Belorussian translation by Nadejda Dobkina
French translation by Anna Chekovsky

Postscript, August 2022

I posted the lines above in September of 2007. Recently I spoke at the CP 2022 conference, using the title “All Questions Answered” that I've been using for dozens of other lectures for more than two decades; and I learned afterwards of the following Infrequently Asked Question, posed by Serge Fenet (University of Lyon) too late to be included in the conference session:

As you most certainly know, our human civilization is currently facing a convergence of global threats that is unique in its history. From climate degradation to socio-economic rising tensions, from geopolitical global conflict to ecosystemic collapse, a single one of them might easily lead to the death of a good portion of the population. All of them are rearing their ugly head in a unique conjunction.
And yet, we collectively still keep moving in the same direction.
In this context, what do you think should be our role as computer scientists? Should we change our methods, our objects of interest, perhaps our jobs, maybe our entire way of life in order to help dealing with these global issues, if it is still possible?
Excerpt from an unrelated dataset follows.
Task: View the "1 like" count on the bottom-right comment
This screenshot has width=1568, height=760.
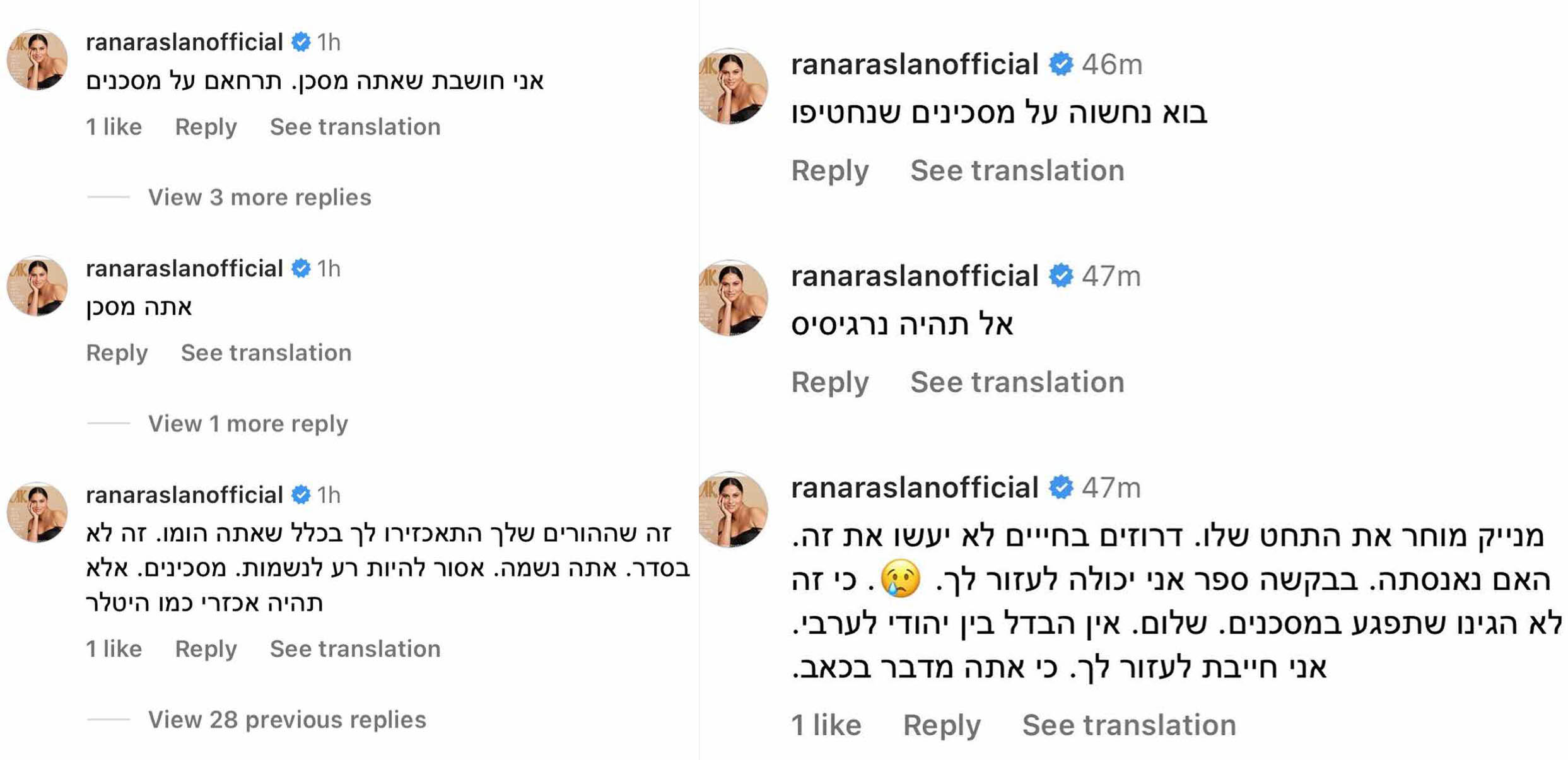Action: coord(826,725)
Of course I have no good answer to that question; but everybody should certainly be contemplating it seriously. Here is how I replied to Serge, knowing that my response was inadequate:

We all know that the “big” questions are extremely complex and have no known answers. And indeed, you have hit the nail on the head, by not only identifying the dilemma but also pointing out that we will be seriously stuck unless we can take concrete steps.
One thing that has always encouraged me, when I look at history, is that every single thing that I truly admire was accomplished during a time when the world was faced with incredibly severe problems.
Yet I also share with you the conviction that problems have been scaling up, because many more opportunities for massive harm by small groups of people (or even individuals) have been multiplying. I do wonder if the SETI project finds nothing because the probability of a sustainable civilization is near zero.
To me the most puzzling thing of all, as I look at history in any particular decade, is that so many tens of thousands of the smartest people in the world have been essentially powerless to thwart the actions of less than a thousand of the world's most unscrupulous people.
You nicely point out that computer scientists have rather rare skills that might be an important resource. And yet, as you say, “we collectively still keep moving in the same direction.”
I recently looked at the home page of my colleague Stefano Ermon. He has indeed changed his career path, from studying individual technological tools to applying them to the world's problems.
But as an academic he is able to make such changes without substantial risk. Most people cannot make more than small perturbations to what they do each day without severe disruption in their ability to provide for themselves and their loved ones.
Thus I'm tempted to think that one of the greatest problems for computer scientists to help solve now is to figure out a way to provide opportunities for everybody to change their current lifestyles, without violence and without losing their dignity. I suppose better modeling, which somehow takes into account what everybody does each day, and how people's actions should change in 2022 and in 2023 and so on, might produce workable roadmaps for useful change before things collapse.
One idea I had, just as a thinkpiece, was for everybody in the world to suddenly be forced to replace their current salary by the LOGARITHM of their current salary. Costs would also decrease in the same way. (Maybe not the logarithm; maybe the square root. But anyway it should be a monotonic function, so that there still will be an advantage in working harder, just not such a ridiculously large one.) I'm not poor, yet Bill Gates's net worth is more than 10,000 times mine. He is a lot smarter than me and accomplishes a lot more per unit time, but not by that much.
Bottom line: I wish I had a better answer to your question, and I wish I knew how to get as many people as possible to discuss that question intelligently.